Diriku bukan milikku, ini yang ingin aku katakan padamu diawal, bahwa jalan hidupku telah membawaku pada pilihan hidup untuk orang lain, jauh dari gemilang materi, dan lebih banyak menghabiskan waktuku bersama senyum, tawa dan air mata orang-orang yang membutuhkan. Dari lereng pegunungan hingga kawasan kumuh perkotaan, dari pinggir sungai sampai rumah kardus di pinggir jalan, disanalah dulu kuhabiskan waktuku. Sampai suatu waktu aku sadar bahwa aku membutuhkanmu, ya.. jalan yang kuyakini sebagai jalan juang ini cukup melelahkan, meskipun aku tegar dan tak mudah menyerah, namun suatu ketika saat goyah dan lelah, aku ingin engkau yang membantuku tetap berdiri tegar. Segarang apapun diriku, sekeras apapun diriku, aku tetaplah manusia biasa… panas matahari dan debu jalanan tak lantas menjadikanmu manusia yang tak mengenal cinta, dan ku ingin engkau tahu, bahwa dirimulah orang yang ingin kucintai sepenuh hati, ini bukan ungkapan romantis, namun sebuah kejujuran sisi lain aktivis yang selama ini identik dengan sikap tegas dan keras.
Jika kau mengerti pilihan hidupku ini, aku ingin engkau mengerti bahwa dikala lelahku, engkaulah yang menjadi satu-satunya pemilik pundak tempat kusandarkan penat yang mengisi kepalaku ini, berbagi cerita, dan kita saling menanggapi.

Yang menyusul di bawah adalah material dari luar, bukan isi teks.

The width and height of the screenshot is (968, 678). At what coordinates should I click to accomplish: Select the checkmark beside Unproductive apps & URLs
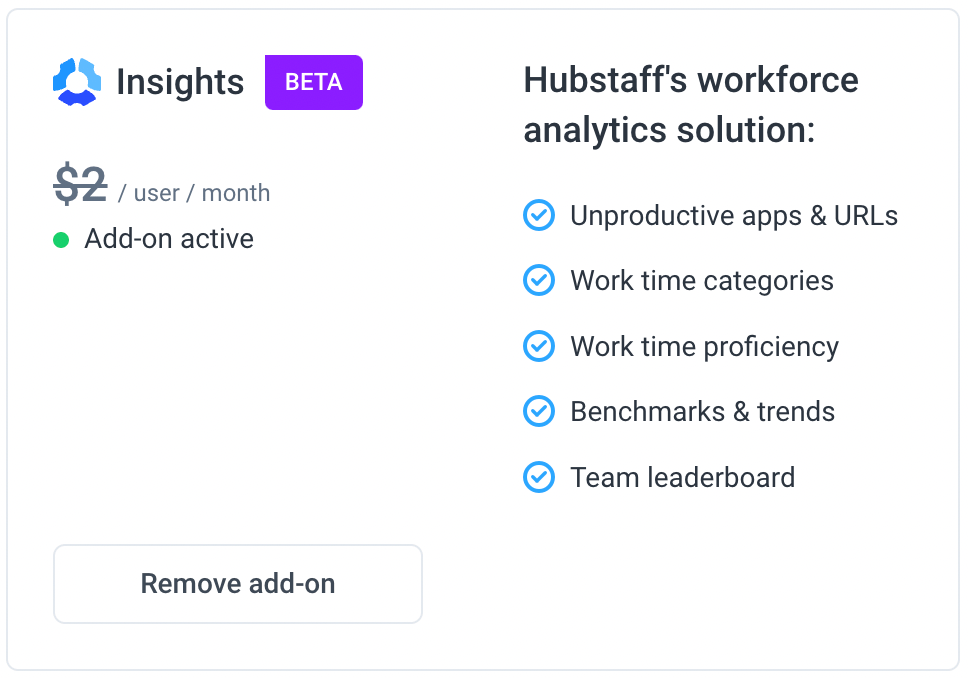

Dan engkau pun mengerti bahwa kebersamaan semacam ini tak banyak aku miliki, maka kita jadikan momen ini sebagai momen spesial.
Ah… diawal sudah kubilang diriku bukan milikku, namun diriku adalah milikmu.. walaupun kadang waktuku mesti tersita dengan para Pedagang Kaki Lima yang tergusur, para TKW yang menjadi korban pelecehan majikannya, bersama para Buruh dalam setiap tuntutan mereka, bersama para petani, korban pembalakan liar atau bahkan bersama anak-anak jalanan yang kuinginkan mereka bisa bebas dari jalanan. Mungkin engkau juga akan menemukan wajahku terpampang dikoran, muncul diberita TV, entah dengan gaya memegang megaphone, teriak-teriak atau berbagai pose lain, dengan keringat yang bercucuran, namun kuingin engkaulah yang pertama kali membasuh keringat yang menetes dari dahiku ini, engkaulah penawar lelahku, Anugerah Ilahi untukku.
Mungkin disuatu waktu, kita akan terpisah jarak karena aktivitasku, tak bisa membersamai waktumu bersama anak-anak sepanjang hari, namun jangan pisahkan cintaku dari dirimu dan anak-anak kita, aku ingin cinta kita tetap hadir bersama mereka, dengan caraku mencintaimu dan kau sampaikan pada anak-anak kita, bahwa aku tetap hadir, meski ragaku tak hadir bersama mereka. Jagalah cintaku tetap menyala untuk dirimu dan anak-anak kita.
Pilihan sebagai Aktivis mungkin akan menjadikanku orang yang berhadapan dengan Penguasa yang dzalim, Pengusaha yang culas, teror dan ancaman mungkin akan sering aku dapatkan, bahkan bisa saja itu menimpa dirimu juga, namun aku yakin engkau adalah perempuan yang kuat, tangguh dan setia mendampingiku, janganlah menangis karena semua itu, karena aku paling tak tahan melihat air mata menetes dipipimu, aku akan tetap berusaha menjagamu dengan segenap kemampuanku.
Paling buruk, Jikalaupun aku harus kehilangan nyawa karena aktivitasku, entah ditembus peluru, diracun, kecelakaan ataupun cara-cara yang lain, aku ingin engkau tetap tegar dan Sabar, jika terjadi demikian hanya satu pintaku, ceritakanlah pada anak-anak kita bahwa ayah mereka adalah orang yang hebat, teruslah didik mereka menjadi anak-anak sholeh sholehah, karena sejatinya aku tidak mati, kuharap aku akan terus hidup dalam hatimu dan hati anak-anak kita, dan kita semua akan disatukan kembali dalam keabadian kelak, dalam naungan Ridho dan Cinta-Nya.
Mungkin menjadi seorang aktivis bukanlah pilihan yang menyenangkan menurutmu, namun hal penting yang ingin aku sampaikan, engkau adalah separuh jiwaku, separuh semangatku, dan penggenap separuh agamaku, kita adalah pasangan yang saling melengkapi, menguatkan dan meneguhkan. Walaupun Susah dan Senang kondisi yang kuhadapi, aku ingin engkau senantiasa merasa bahagia ketika menjadi pendamping hidupku.